I’ve hosted Thanksgiving nine times over the past 10 years, and it’s something I love to do. Gathering around a table with a mix of old friends and new faces and then watching the whole thing (d)evolve into a drunken dance party is my favorite thing. It’s always been a team effort, with lots of help from my husband, sister, brother-in-law and friends, and it’s always a labor of love, but over the years I’ve noticed that some people make great guests, others…not so much. Here’s how to up your guest game, from the perspective of a long-time host. Oh, and those of you out there who still send hand-written thank you notes? You are modern day heroes.
Don’t come empty handed.
This should be a no-brainer. Even if they’ve got food handled, I’ve never met a host who wasn’t delighted by flowers. Or, bring an extra bottle of wine or booze, and insist on stashing it away for after Thanksgiving, as a thank you. Check in the day before to see if there’s something, like heavy cream, plastic cups or toilet paper, that you can pick up at the store on your way over. That said…
Listen to your host.
As I noted in our guide to hosting, last year, despite my best efforts to assign sides, guests rebelled and we ended up with seven kale salads. S-E-V-E-N. I mean, it was hilarious, but we had borrowed a huge, amazing apartment from friends who were out of town, and promised to have a cleaning company come the day after Thanksgiving. I asked guests to chip in $10 or $20 for the cleaner and very few did. Now, I know that it feels more in the spirit of Thanksgiving to make something you’re excited to share, but when you get an email from someone hosting a 25-person meal that says, “Salads and green veggies are handled, we’re after wine and pie at this point, and here’s how to Paypal me for the cleaner,” don’t show up with bowl of kale and a smile. At least bring something your hosts need, plus your salad.

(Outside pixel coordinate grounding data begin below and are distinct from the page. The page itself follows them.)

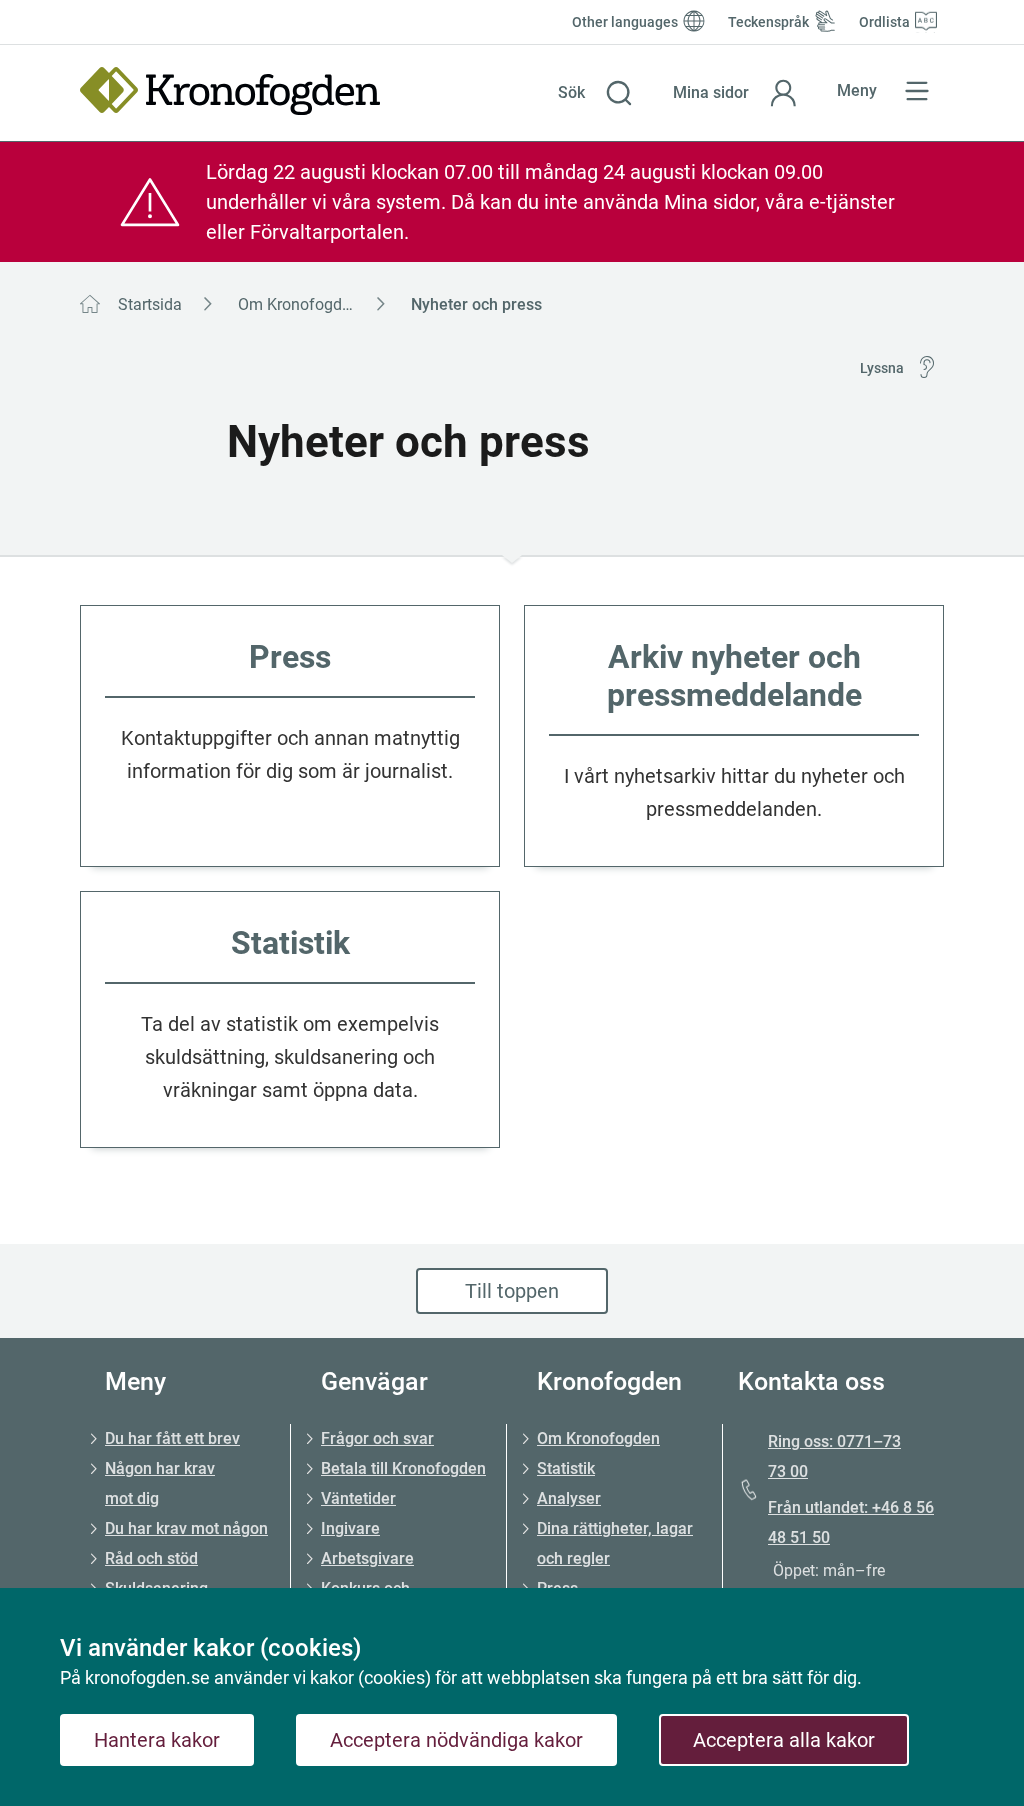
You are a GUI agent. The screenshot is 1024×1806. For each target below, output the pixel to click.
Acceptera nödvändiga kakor (456, 1740)
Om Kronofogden (298, 304)
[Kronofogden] (230, 91)
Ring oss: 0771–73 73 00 (834, 1456)
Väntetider (358, 1498)
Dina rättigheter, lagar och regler (615, 1543)
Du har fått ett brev (172, 1438)
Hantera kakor (157, 1740)
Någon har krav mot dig (160, 1483)
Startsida (150, 304)
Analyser (569, 1498)
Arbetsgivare (367, 1558)
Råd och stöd (151, 1558)
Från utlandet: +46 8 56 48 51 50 (851, 1522)
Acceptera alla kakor (784, 1740)
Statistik (566, 1468)
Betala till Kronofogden (403, 1468)
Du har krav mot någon (186, 1528)
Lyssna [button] (882, 368)
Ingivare (350, 1528)
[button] (595, 93)
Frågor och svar (377, 1438)
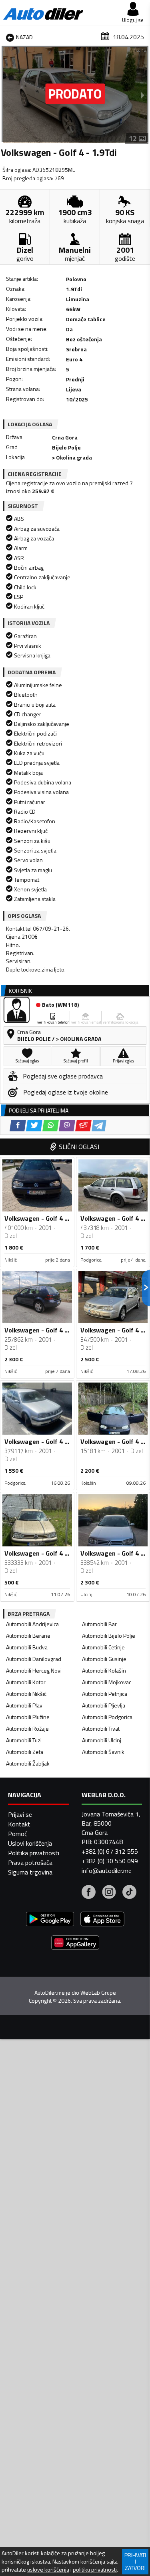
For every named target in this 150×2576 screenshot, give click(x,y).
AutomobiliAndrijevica (32, 1624)
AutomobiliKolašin (104, 1670)
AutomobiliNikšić (26, 1693)
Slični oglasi (79, 1146)
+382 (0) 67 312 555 (110, 1851)
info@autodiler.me (107, 1870)
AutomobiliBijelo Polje (108, 1635)
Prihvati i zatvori (135, 2561)
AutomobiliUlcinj (101, 1740)
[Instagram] (109, 1893)
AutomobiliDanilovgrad (33, 1659)
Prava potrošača (30, 1862)
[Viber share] (67, 1125)
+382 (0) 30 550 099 (110, 1861)
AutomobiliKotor (26, 1682)
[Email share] (83, 1125)
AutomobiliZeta (24, 1752)
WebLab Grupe (98, 1993)
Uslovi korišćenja (30, 1843)
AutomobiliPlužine (28, 1717)
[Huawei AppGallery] (75, 1943)
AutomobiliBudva (27, 1647)
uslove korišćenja (48, 2570)
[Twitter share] (34, 1125)
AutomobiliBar (99, 1624)
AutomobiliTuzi (24, 1740)
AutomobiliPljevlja (103, 1705)
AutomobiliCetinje (103, 1647)
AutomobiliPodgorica (107, 1717)
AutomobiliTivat (101, 1728)
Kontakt (19, 1824)
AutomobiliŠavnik (103, 1752)
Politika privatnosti (33, 1853)
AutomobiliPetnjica (104, 1693)
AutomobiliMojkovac (106, 1682)
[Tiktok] (129, 1893)
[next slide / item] (142, 95)
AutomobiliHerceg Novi (34, 1670)
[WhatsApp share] (50, 1125)
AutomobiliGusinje (104, 1659)
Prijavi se (20, 1814)
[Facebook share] (17, 1125)
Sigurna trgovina (30, 1872)
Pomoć (17, 1833)
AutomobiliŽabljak (28, 1763)
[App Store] (102, 1920)
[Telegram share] (99, 1125)
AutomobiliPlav (24, 1705)
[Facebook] (89, 1893)
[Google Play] (50, 1920)
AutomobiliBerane (28, 1635)
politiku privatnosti (95, 2570)
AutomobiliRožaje (27, 1728)
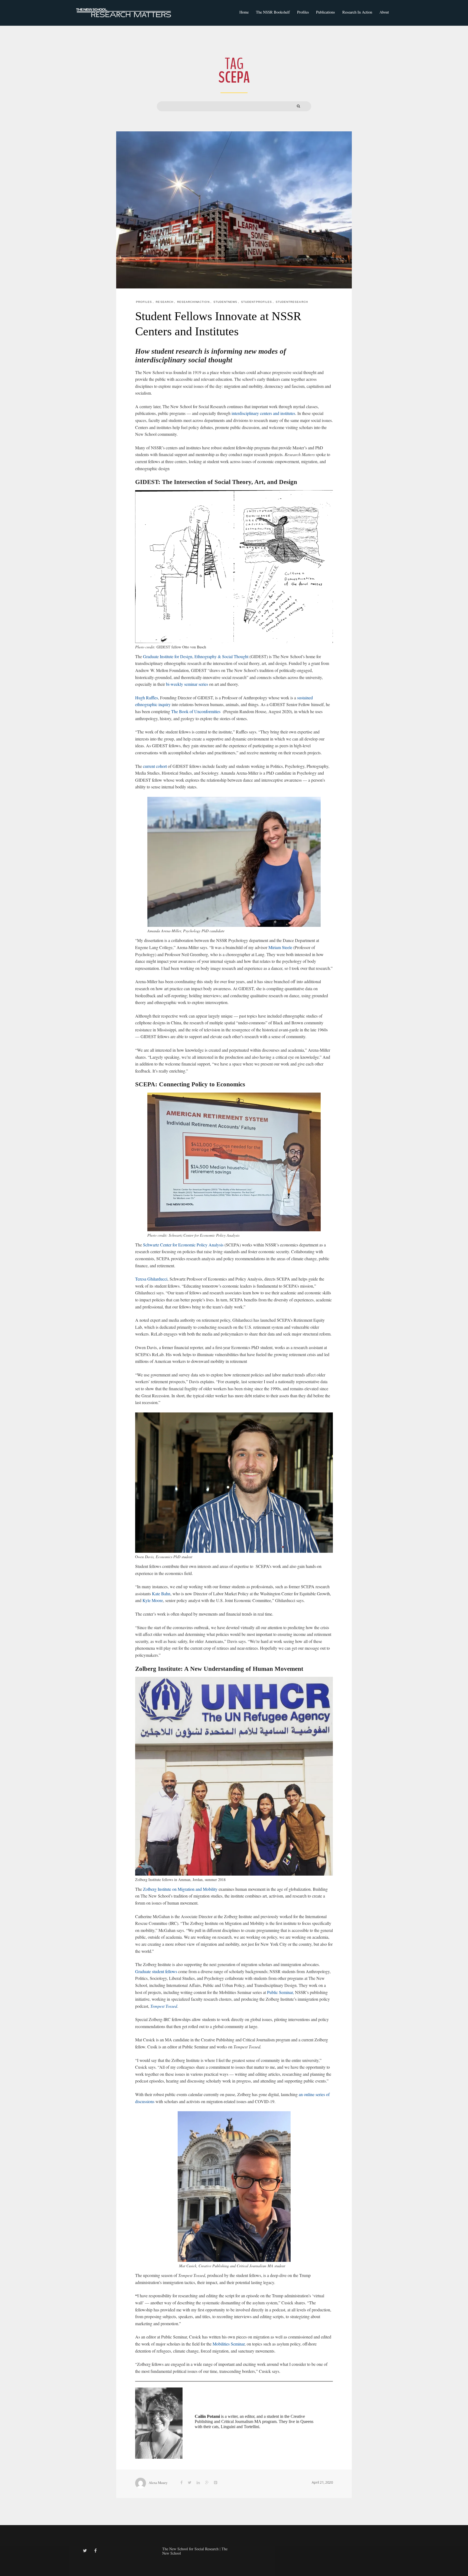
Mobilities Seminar (229, 2344)
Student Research (292, 301)
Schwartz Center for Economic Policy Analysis (183, 1245)
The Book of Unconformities (196, 711)
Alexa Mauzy (158, 2482)
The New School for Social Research (190, 2548)
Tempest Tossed (163, 2006)
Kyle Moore (152, 1600)
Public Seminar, (280, 1992)
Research (164, 301)
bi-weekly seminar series (187, 684)
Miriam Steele (280, 947)
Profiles (303, 12)
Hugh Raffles (146, 697)
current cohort (155, 766)
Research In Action (357, 12)
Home (244, 12)
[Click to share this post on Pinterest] (216, 2482)
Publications (325, 12)
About (384, 12)
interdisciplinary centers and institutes (263, 413)
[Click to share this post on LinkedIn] (198, 2482)
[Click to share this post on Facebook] (181, 2482)
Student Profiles (256, 301)
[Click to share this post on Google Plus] (207, 2482)
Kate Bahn (161, 1593)
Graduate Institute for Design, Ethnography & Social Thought (195, 656)
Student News (225, 301)
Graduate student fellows (156, 1971)
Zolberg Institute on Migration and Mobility (180, 1889)
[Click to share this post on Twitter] (190, 2482)
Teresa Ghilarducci (151, 1279)
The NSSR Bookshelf (273, 12)
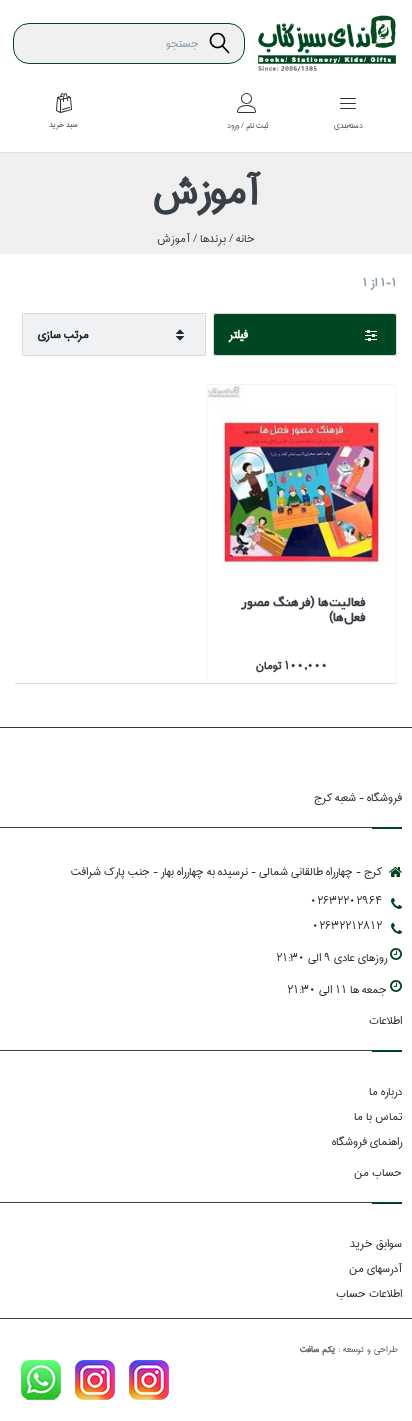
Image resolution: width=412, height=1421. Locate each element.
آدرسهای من (375, 1268)
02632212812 (347, 925)
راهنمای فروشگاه (367, 1141)
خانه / (240, 238)
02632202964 (346, 900)
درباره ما (385, 1091)
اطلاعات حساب (369, 1293)
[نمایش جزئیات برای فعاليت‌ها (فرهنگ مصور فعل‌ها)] (301, 479)
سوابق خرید (376, 1243)
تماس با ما (378, 1116)
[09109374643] (41, 1383)
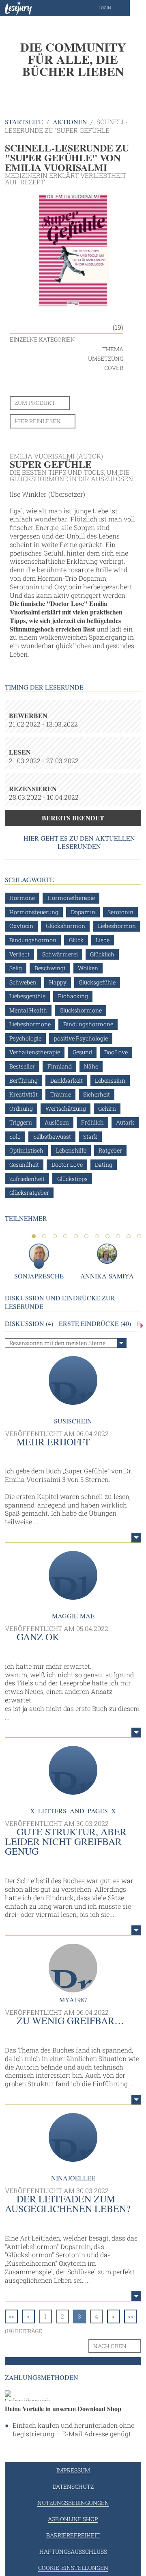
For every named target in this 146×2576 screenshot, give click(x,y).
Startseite (24, 121)
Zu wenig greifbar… (70, 2020)
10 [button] (129, 1236)
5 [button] (76, 1236)
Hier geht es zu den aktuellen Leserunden (79, 842)
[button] (113, 8)
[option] (73, 58)
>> (130, 2316)
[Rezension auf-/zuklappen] (136, 1537)
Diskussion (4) (29, 1323)
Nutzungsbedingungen (73, 2503)
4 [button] (65, 1236)
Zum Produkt (35, 403)
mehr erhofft (53, 1441)
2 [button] (44, 1236)
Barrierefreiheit (73, 2535)
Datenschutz (73, 2486)
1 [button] (34, 1236)
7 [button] (97, 1236)
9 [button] (118, 1236)
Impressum (73, 2470)
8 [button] (107, 1236)
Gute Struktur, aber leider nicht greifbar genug (66, 1841)
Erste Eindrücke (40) (95, 1323)
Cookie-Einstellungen (73, 2568)
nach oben (110, 2346)
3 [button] (55, 1236)
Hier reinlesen (38, 421)
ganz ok (38, 1636)
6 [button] (86, 1236)
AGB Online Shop (73, 2519)
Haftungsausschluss (73, 2551)
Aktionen (70, 121)
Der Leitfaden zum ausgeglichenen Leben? (68, 2203)
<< (11, 2316)
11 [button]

A corollary to this is: Ask about oven space. It’s not technically difficult to cook Thanksgiving dinner, despite what the media hype surrounding the meal might lead you to believe, but it is an oven space juggling act, especially in New York apartments. Generally, once the turkey comes out to rest, there’s time to heat, but not cook through, sides. Don’t be the person who shows up with a dish you need all sorts of equipment to prep, plus a dedicated hour in the oven to cook, unless your host says it’s okay.
Show up on time.
I generally have an extended cocktail hour with snacks before the meal, and love the way guests trickle in. But if you’re bringing appetizers, please show up on the early side of the window. And all guests should definitely show up at least 30 minutes before everyone plans to sit down to eat, especially if you’re bringing an integral part of the meal, like mashed potatoes or stuffing. If you don’t, your host will be forced to decide whether or not to wait for you, while other guests grow too drunk to enjoy their turkey and gravy.
Gabrielle Hamilton disagrees with this request, and for normal dinner parties I’m on her team–I’d rather have you at the table talking to me than in my kitchen doing dishes. A huge Thanksgiving changes the equation a little bit, though. I have found half-empty beers, and plates with pie remnants crusted on in the craziest places (under towels in a closet, behind the television, under my bed). Clear your plate, do a few dishes, be the one who cleans up the spilled glass of wine.
Introduce yourself to at least one person you don’t know. It makes the whole day more fun. You could even ask your host if there’s anyone who needs a conversation partner–there’s usually one person who’s a little adrift in any big crowd. This is hugely helpful, and you never know what kind of job opportunity, new friendship or even romance might come out of it.